D.A.F. de Sade (1740-1814) Français, encore un effort… (suite)
L’espèce humaine doit être épurée dès le berceau ; c’est ce que vous prévoyez ne pouvoir jamais être utile à la société qu’il faut retrancher de son sein ; voilà les seuls moyens raisonnables d’amoindrir une population dont la trop grande étendue est, ainsi que nous venons de le prouver, le plus dangereux des abus.
Il est temps de se résumer.
Le meurtre doit-il être réprimé par le meurtre ? Non, sans doute. N’imposons jamais au meurtrier d’autre peine que celle qu’il peut encourir par la vengeance des amis ou de la famille de celui qu’il a tué. Je vous accorde votre grâce, disait Louis XV à Charolais, qui venait de tuer un homme pour se divertir, mais je la donne aussi à celui qui vous tuera. Toutes les bases de la loi contre les meurtriers se trouvent dans ce mot sublime.
En un mot, le meurtre est une horreur, mais une horreur souvent nécessaire, jamais criminelle, essentielle à tolérer dans un Etat républicain. J’ai fait voir que l’univers entier en avait donné l’exemple ; mais faut-il le considérer comme une action faite pour être punie de mort ? Ceux qui répondront au dilemme suivant auront satisfait à la question : Le meurtre est-il un crime ou ne l’est-il pas ? S’il n’en est pas un, pourquoi faire des lois qui le punissent ? Et s’il en est un, par quelle barbare et stupide inconséquence le punirez-vous par un crime semblable ?
Il nous reste à parler des devoirs de l’homme envers lui-même. Comme le philosophe n’adopte ces devoirs qu’autant qu’ils tendent à son plaisir ou à sa conservation, il est fort inutile de lui en recommander la pratique, plus inutile encore de lui imposer des peines s’il y manque.

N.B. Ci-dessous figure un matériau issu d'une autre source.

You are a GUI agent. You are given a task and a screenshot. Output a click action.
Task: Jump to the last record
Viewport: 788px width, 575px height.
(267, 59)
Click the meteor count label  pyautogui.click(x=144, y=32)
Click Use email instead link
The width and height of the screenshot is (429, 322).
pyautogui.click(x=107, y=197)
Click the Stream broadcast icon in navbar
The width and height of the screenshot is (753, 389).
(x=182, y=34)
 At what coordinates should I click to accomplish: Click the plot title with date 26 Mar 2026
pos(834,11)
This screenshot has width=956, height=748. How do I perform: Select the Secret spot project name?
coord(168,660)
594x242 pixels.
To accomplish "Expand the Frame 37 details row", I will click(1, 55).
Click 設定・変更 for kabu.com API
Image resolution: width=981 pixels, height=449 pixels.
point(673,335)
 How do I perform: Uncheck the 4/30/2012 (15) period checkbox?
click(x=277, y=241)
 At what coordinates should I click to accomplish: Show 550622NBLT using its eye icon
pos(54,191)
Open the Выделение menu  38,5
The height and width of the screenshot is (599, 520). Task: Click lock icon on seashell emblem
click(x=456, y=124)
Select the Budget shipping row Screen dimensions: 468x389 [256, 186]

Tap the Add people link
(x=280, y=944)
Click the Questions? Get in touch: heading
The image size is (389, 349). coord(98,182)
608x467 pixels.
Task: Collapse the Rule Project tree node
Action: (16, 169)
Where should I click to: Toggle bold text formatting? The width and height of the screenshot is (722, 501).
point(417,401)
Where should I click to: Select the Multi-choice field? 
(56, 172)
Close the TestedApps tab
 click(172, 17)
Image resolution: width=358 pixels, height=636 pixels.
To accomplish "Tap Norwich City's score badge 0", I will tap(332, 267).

Le seul délit que l’homme puisse commettre en ce genre est le suicide. Je ne m’amuserai point ici à prouver l’imbécillité des gens qui érigent cette action en crime : je renvoie à la fameuse lettre de Rousseau ceux qui pourraient avoir encore quelques doutes sur cela. Presque tous les anciens gouvernements autorisaient le suicide par la politique et par la religion. Les Athéniens exposaient à l’Aréopage les raisons qu’ils avaient de se tuer : ils se poignardaient ensuite. Toutes les républiques de la Grèce tolérèrent le suicide ; il entrait dans le plan des législateurs ; on se tuait en public, et l’on faisait de sa mort un spectacle d’apparat. La république de Rome encouragea le suicide : les dévouements si célèbres pour la patrie n’étaient que des suicides. Quand Rome fut prise par les Gaulois, les plus illustres sénateurs se dévouèrent à la mort ; en reprenant ce même esprit, nous adoptons les mêmes vertus. Un soldat s’est tué, pendant la campagne de 92, de chagrin de ne pouvoir suivre ses camarades à l’affaire de Jemmapes. Incessamment placés à la hauteur de ces fiers républicains, nous surpasserons bientôt leurs vertus : c’est le gouvernement qui fait l’homme.